- **REQUIREMENT**
Return exactly the lines of the data below, from the one that contains "وب‌ سایت (238, 2304)" through the final line, and leave out every picture.

- **RECORDS TO USE**

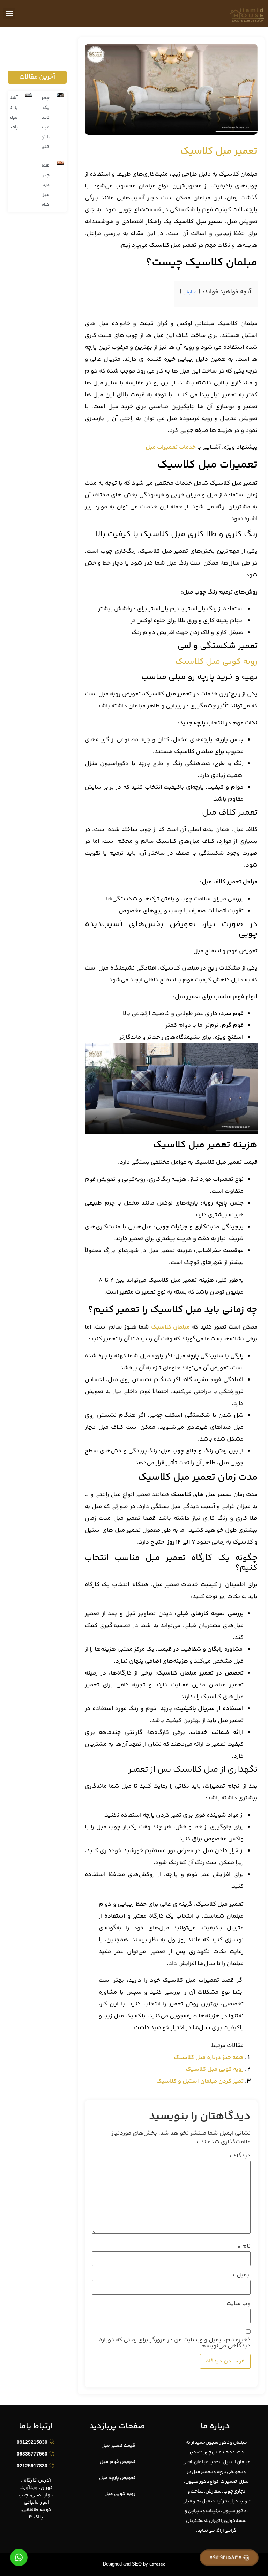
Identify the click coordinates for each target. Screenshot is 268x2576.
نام (244, 2247)
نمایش (190, 292)
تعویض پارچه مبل (117, 2478)
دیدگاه (240, 2156)
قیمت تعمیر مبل (118, 2446)
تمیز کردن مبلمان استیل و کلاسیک (200, 2081)
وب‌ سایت (238, 2304)
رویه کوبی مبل (119, 2494)
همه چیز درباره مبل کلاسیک (209, 2057)
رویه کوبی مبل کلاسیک (216, 661)
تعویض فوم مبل (117, 2462)
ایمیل (241, 2275)
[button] (9, 13)
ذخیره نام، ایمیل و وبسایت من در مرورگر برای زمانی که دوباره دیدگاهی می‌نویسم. (175, 2343)
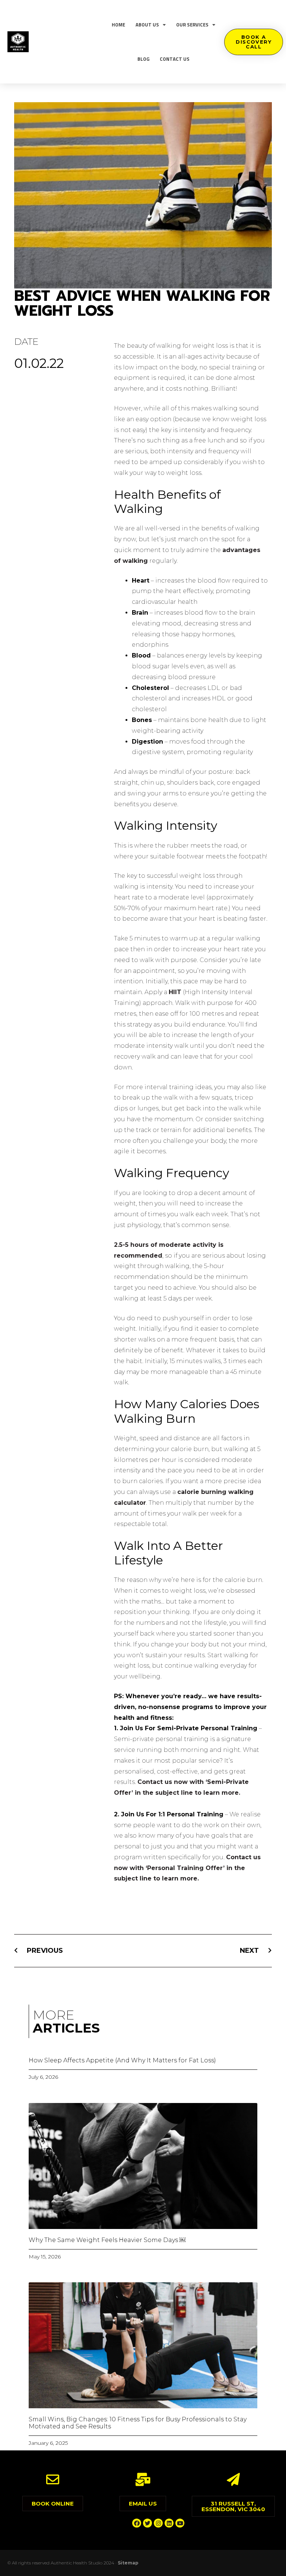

- **SOLUTION TO THIS TASK**
وب‌ سایت (238, 2304)
رویه کوبی مبل (119, 2494)
همه چیز درباره مبل کلاسیک (209, 2057)
رویه کوبی مبل کلاسیک (216, 661)
تعویض فوم مبل (117, 2462)
ایمیل (241, 2275)
[button] (9, 13)
ذخیره نام، ایمیل و وبسایت من در مرورگر برای زمانی که دوباره دیدگاهی می‌نویسم. (175, 2343)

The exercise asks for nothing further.